Treatment and Enhancement Guide
Treatment and Enhancement Guide:
Most items that we come into contact with every day have been treated in some way; clothes have been dyed, houses have been painted, and most wood has been pressure treated. Gemstones are not any different. When a gemstone is forming deep within the earth, natural heating and pressure occur. In order to bring more gemstones to the public, many companies continue that process with additional heating, pressure, or other treatment techniques. without treatment techniques, only the very, very wealthy would be able to afford the wide range of colored gemstones created by nature. it is estimated that up to 80% of all gemstones have been treated in some way. The following guide will provide additional information as to what possible treatments stones have experienced.
the following codes and definitions are adapted from the american gem trade association's gemstone enhancement manual, edition 6.1 june, 1997, which is the industry standard for disclosure to consumers.
1) N: those natural stones which are not currently known to be enhanced by any methods, such as spinel, and therefore can safely be presumed untreated. The symbol "n" is used for these and may also be used in the case of other stones which are sometimes or often treated, which in the particular case are un-enhanced. to use this symbol on sapphire, for example, which is generally heated means that the seller certifies that the particular stone was not heated and can supply a document such as an invoice or lab report so stating.
2) E: Those natural stones which are routinely enhanced by traditional methods, the particular stone given this designation, may or may not be enhanced.
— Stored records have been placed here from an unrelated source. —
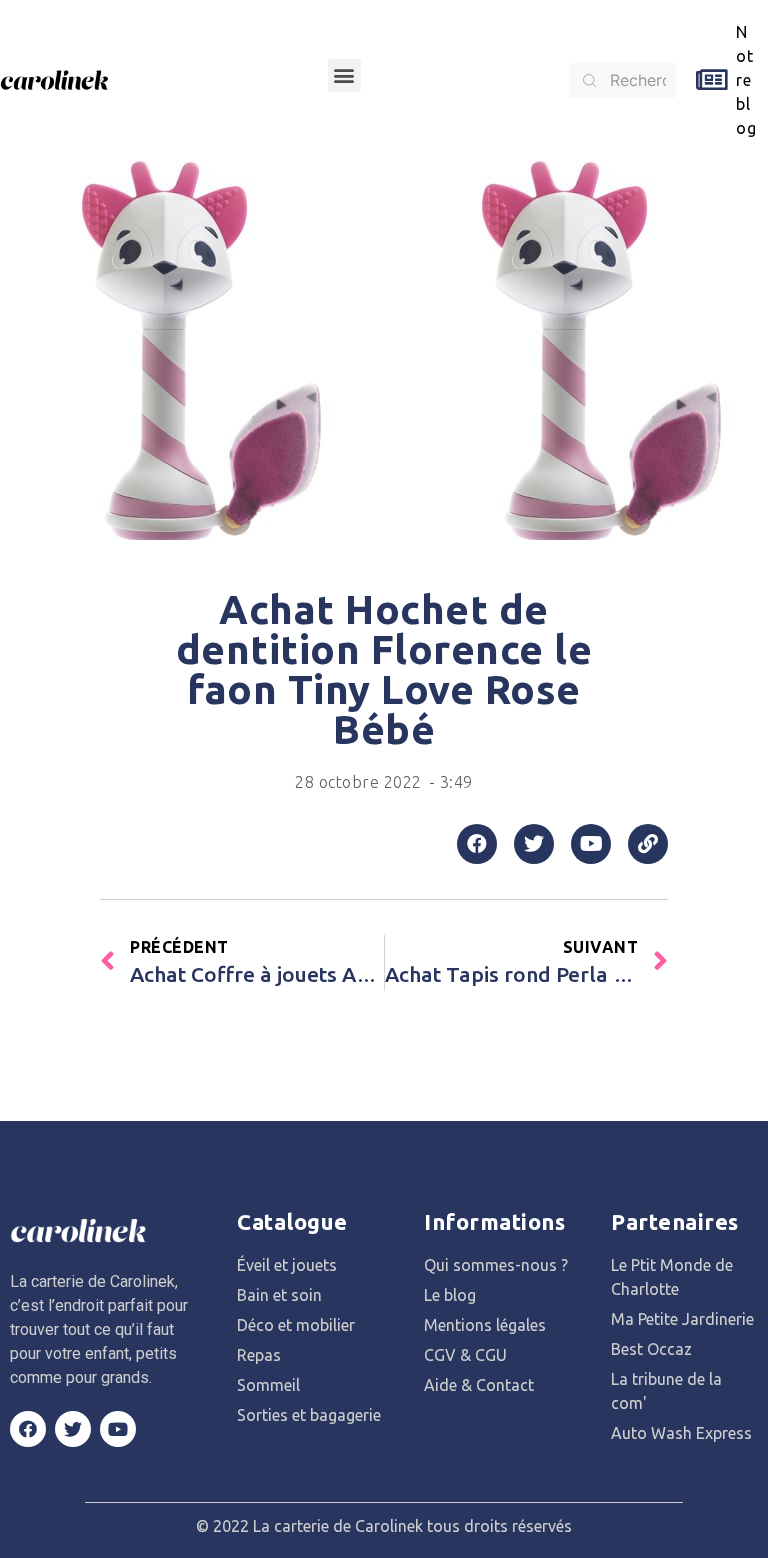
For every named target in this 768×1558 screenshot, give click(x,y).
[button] (344, 75)
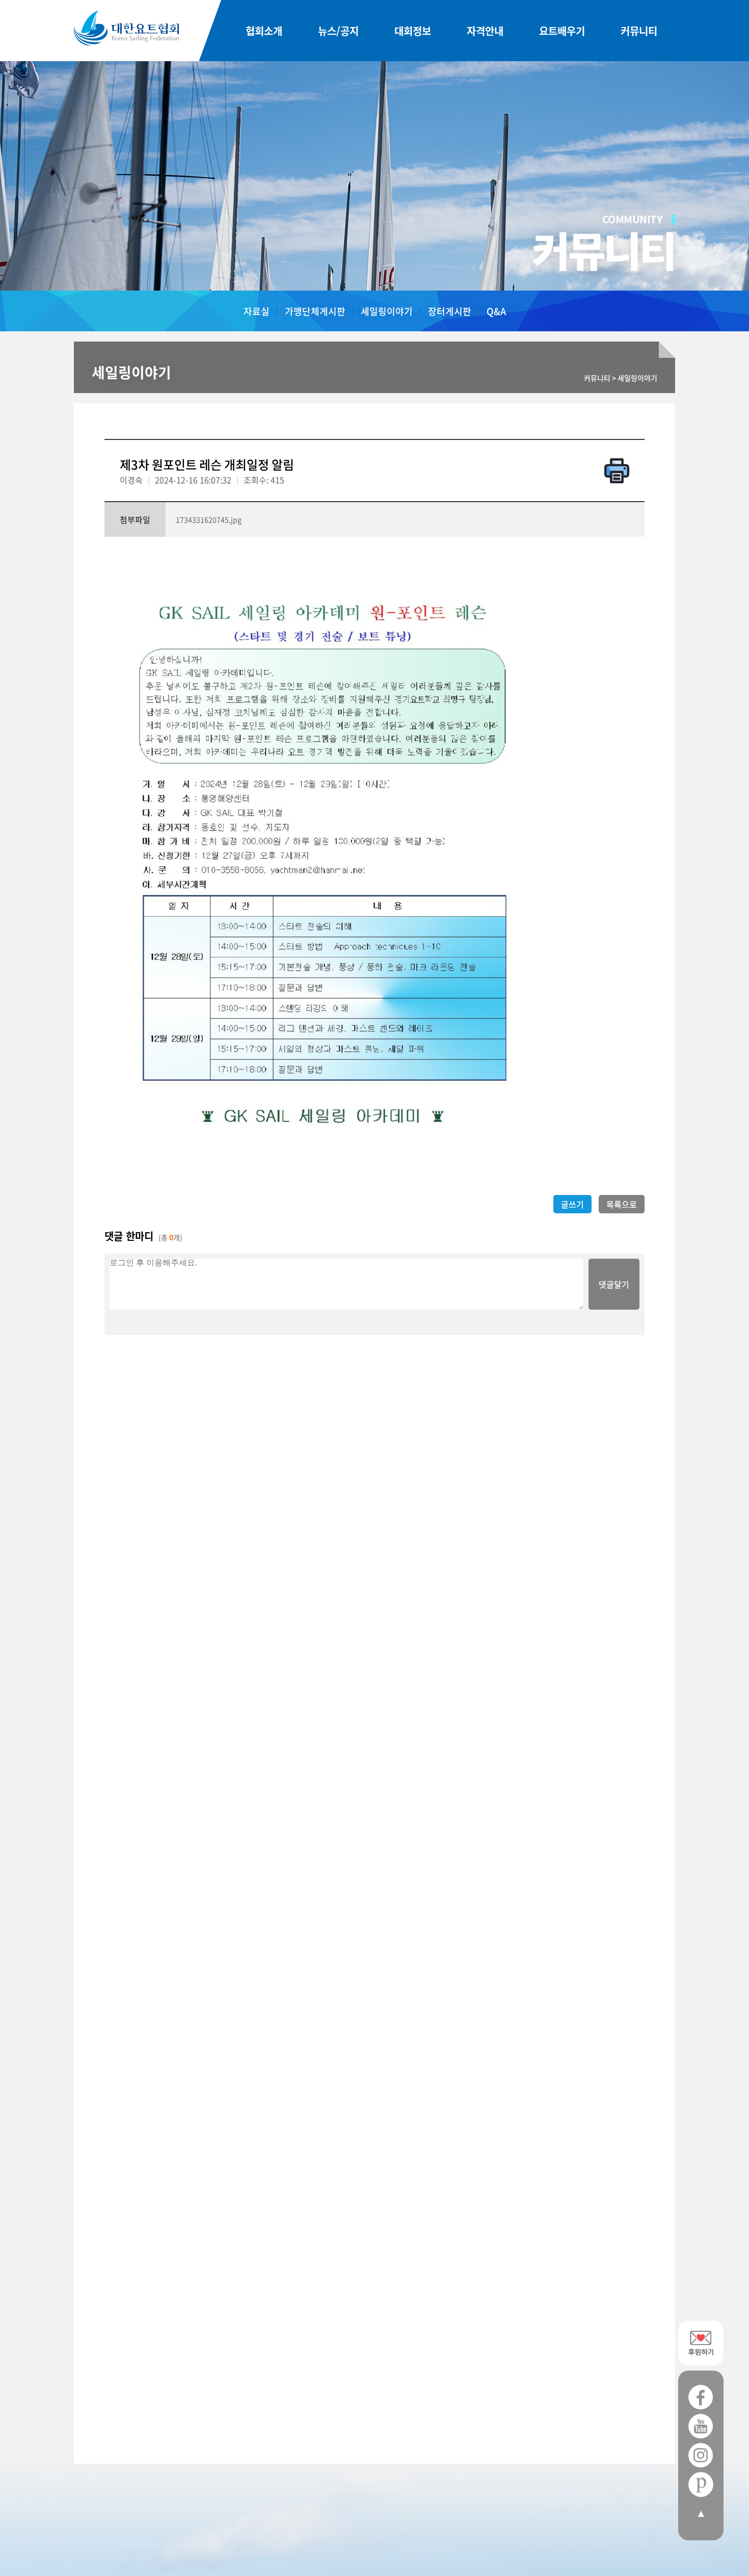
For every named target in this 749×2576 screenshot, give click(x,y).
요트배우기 (562, 30)
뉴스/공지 (338, 30)
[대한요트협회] (126, 28)
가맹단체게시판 (315, 311)
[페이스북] (700, 2397)
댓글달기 (614, 1284)
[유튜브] (700, 2426)
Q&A (496, 311)
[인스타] (700, 2455)
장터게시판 (449, 311)
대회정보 (412, 30)
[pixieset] (700, 2484)
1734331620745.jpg (209, 519)
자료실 (257, 311)
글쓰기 (572, 1204)
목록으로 (621, 1204)
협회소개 (264, 30)
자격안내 (485, 30)
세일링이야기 (387, 311)
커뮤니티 (639, 30)
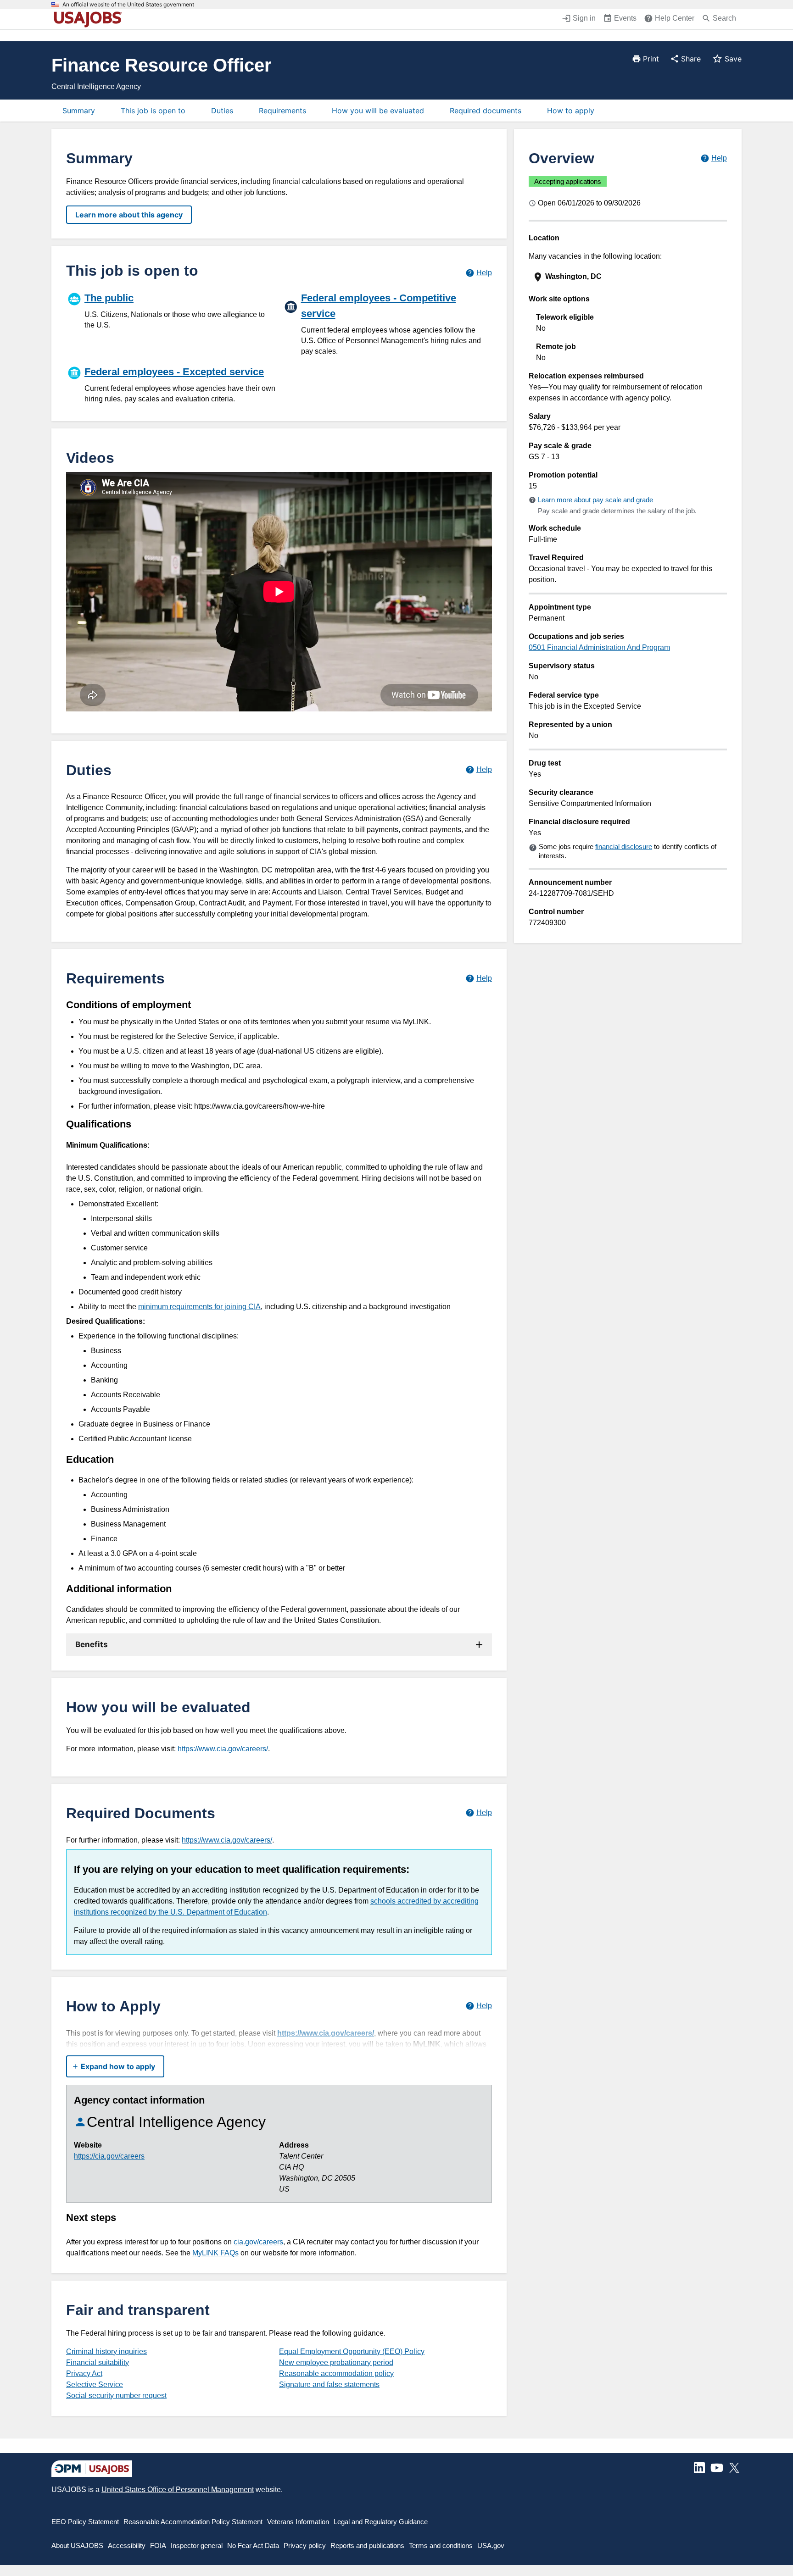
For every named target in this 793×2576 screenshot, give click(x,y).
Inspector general (197, 2545)
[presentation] (629, 276)
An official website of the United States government (128, 4)
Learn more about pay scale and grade (595, 500)
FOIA (158, 2545)
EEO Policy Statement (85, 2522)
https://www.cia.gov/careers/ (223, 1749)
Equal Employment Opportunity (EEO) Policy (351, 2351)
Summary (78, 110)
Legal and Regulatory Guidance (381, 2522)
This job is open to (153, 110)
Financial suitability (97, 2362)
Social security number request (116, 2395)
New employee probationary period (336, 2362)
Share (691, 58)
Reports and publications (367, 2545)
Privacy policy (305, 2545)
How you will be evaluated (378, 110)
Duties (222, 110)
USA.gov (490, 2545)
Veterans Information (298, 2522)
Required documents (485, 110)
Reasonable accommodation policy (336, 2373)
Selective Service (94, 2384)
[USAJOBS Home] (89, 19)
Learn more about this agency (129, 214)
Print (651, 58)
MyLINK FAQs (215, 2253)
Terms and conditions (441, 2545)
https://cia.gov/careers (109, 2156)
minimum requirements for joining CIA (199, 1306)
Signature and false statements (329, 2384)
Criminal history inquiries (106, 2351)
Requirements (282, 110)
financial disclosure (623, 846)
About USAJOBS (77, 2545)
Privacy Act (84, 2373)
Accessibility (126, 2545)
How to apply (570, 110)
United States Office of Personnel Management (177, 2489)
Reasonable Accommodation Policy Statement (192, 2522)
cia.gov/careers (258, 2242)
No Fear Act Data (253, 2545)
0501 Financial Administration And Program (599, 647)
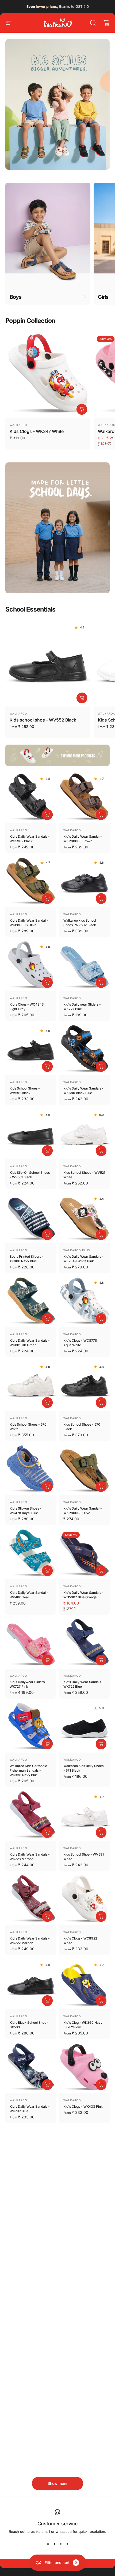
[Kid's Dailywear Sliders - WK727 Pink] (30, 1643)
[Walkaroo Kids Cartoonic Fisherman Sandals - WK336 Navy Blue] (30, 1727)
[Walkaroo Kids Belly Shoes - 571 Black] (84, 1727)
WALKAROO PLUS (76, 1250)
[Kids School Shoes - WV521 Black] (30, 2324)
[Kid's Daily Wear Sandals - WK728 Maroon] (30, 1815)
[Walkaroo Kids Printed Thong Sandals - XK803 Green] (84, 2235)
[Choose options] (81, 409)
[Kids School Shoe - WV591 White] (84, 1815)
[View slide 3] (60, 2544)
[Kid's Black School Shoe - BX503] (30, 1984)
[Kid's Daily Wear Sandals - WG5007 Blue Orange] (84, 1554)
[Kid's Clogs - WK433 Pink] (84, 2068)
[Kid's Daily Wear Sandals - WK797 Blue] (30, 2068)
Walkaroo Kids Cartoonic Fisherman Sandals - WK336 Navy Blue (28, 1770)
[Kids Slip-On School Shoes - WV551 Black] (30, 1134)
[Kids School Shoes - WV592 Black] (30, 1049)
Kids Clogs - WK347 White (37, 431)
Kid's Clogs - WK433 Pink (83, 2106)
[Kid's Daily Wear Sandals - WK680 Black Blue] (84, 1049)
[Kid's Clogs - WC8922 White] (84, 1899)
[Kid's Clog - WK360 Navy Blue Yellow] (84, 1984)
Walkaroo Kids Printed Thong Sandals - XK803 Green (81, 2279)
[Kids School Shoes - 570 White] (30, 1385)
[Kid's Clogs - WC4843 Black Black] (84, 2324)
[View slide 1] (48, 2544)
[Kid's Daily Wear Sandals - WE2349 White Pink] (84, 1218)
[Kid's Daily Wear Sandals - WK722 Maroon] (30, 1899)
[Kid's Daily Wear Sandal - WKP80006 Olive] (30, 881)
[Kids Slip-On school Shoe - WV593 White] (30, 2408)
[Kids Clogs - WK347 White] (47, 375)
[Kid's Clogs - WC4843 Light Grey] (30, 965)
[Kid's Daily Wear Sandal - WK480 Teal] (30, 1554)
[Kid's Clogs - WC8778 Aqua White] (84, 1301)
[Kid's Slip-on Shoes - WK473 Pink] (30, 2235)
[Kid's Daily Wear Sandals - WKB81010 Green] (30, 1301)
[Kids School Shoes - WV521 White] (84, 1134)
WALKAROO (18, 424)
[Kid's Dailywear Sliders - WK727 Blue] (84, 965)
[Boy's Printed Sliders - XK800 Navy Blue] (30, 1218)
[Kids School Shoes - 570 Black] (84, 1385)
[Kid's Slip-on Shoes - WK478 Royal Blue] (30, 1469)
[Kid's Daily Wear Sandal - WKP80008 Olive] (84, 1469)
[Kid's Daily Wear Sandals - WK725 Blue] (84, 1643)
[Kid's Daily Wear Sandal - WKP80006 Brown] (84, 797)
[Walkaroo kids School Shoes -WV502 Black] (84, 881)
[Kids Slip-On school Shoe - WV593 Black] (84, 2151)
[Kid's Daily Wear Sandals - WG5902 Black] (30, 797)
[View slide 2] (54, 2544)
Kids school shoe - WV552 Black (43, 720)
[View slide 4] (67, 2544)
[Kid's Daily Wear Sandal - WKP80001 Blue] (30, 2151)
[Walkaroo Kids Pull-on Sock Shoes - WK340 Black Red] (84, 2408)
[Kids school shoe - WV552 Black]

For example, since most emeralds are oiled an e would indicate such treatment, but would not cover non-traditional methods such as hardened plastic resins (like opticon) which would require specific enhancement codes such as those listed below. Another example would be the use of e for aquamarine, which in most cases is heated prior to the sale of the rough to remove greenish tints. If the seller knows what specific treatment has been used, then a more specific code should be used.
3) Those gemstones for which definite information on standard treatments is known, or to which n and e codes do not apply, due to non-traditional treatments must disclose the specific treatment with the appropriate code. For example, a ruby which has had fractures or cavities filled with glass would receive an i (infilling) code as described below. A morganite, which is known to have been heated, would receive an rather than the less specific, e.
b: Bleaching - use of chemicals to lighten or remove a gem's color
c: Coating - use of surface treatments such as films, lacquers, etc. To provide color or other special effects. note: this type of treatment is not permanent and can chip or wear off. do not use harsh solvents or chemicals on jewelry with this type of treatment.
cr: Created/synthetic stone ? This designation is used for any stone that is synthetic or laboratory created.
d: Dyeing - the introduction of coloring matter into a gem to give it a new color or greater intensity
f: Filling - incorporation of colorless borax or other substances into cracks as a by-product of heating the stone, used only if such material is visible at 10x.
g: Gamma/electron radiation - the use of gamma or electron irradiation for the purpose of changing a gem's color, may be followed by a heating process to stabilize the color. such stones do not exhibit residual radioactivity.
h: Heating - the use of heat to clarify, change color or create phenomena in gems. any filler materials, which enter the gem, as a result must not be visible in fractures at 10x magnification.
i: Infilling - the intentional filling of surface breaking cracks and cavities with a foreign material such as synthetic resins with hardeners (opticon), glass or plastic.
l: Lasering - the use of a laser to drill into a stone and remove or alter an inclusion, refers specifically to diamonds
o: Oiling or resin infusion - the intentional filling of surface breaking cavities and cracks in transparent or translucent gems with a colorless oil, wax, resin or man-made unhardened resin.
r: Irradiation - the use of neutron bombardment to alter color. This process creates residual radioactivity and such stones must receive a nuclear regulatory commission safety release prior to sale. this usually used in combination with other radiation and or heating treatments.
s: Bonding - the intentional use of a colorless bonding agent (usually plastic) within a porous gemstone.
ta: type a jade - natural jade enhanced only with wax.
tb: type b jade - natural jade that is bleached in acid to remove undesirable staining, then impregnated with wax or polymers.
tc: type c jade - natural jade that is dyed and sometimes bleached and impregnated with wax or polymers.
ds: diffusion - the use of specific chemicals during a high temperature heating process for the purpose of penetrating the surface layer (usually to a slight depth only) with coloring or star-making chemicals. such treatment is not generally accepted and stones sold with this enhancement must be specifically labeled as diffused.
w: Waxing/oiling - the impregnation of colorless wax, oil or paraffin into porous opaque gems to improve appearance.
dbl - doublet- the use of a thin layer of natural stone adhered to a backing material. The doublet backing material is used to thicken and give strength to the item.
tpl - triplet- the addition of a clear protective layer on top of a doublet. Top layer may consist of clear quartz, glass or hard plastic material. This is used to thicken and give additional strength to the item.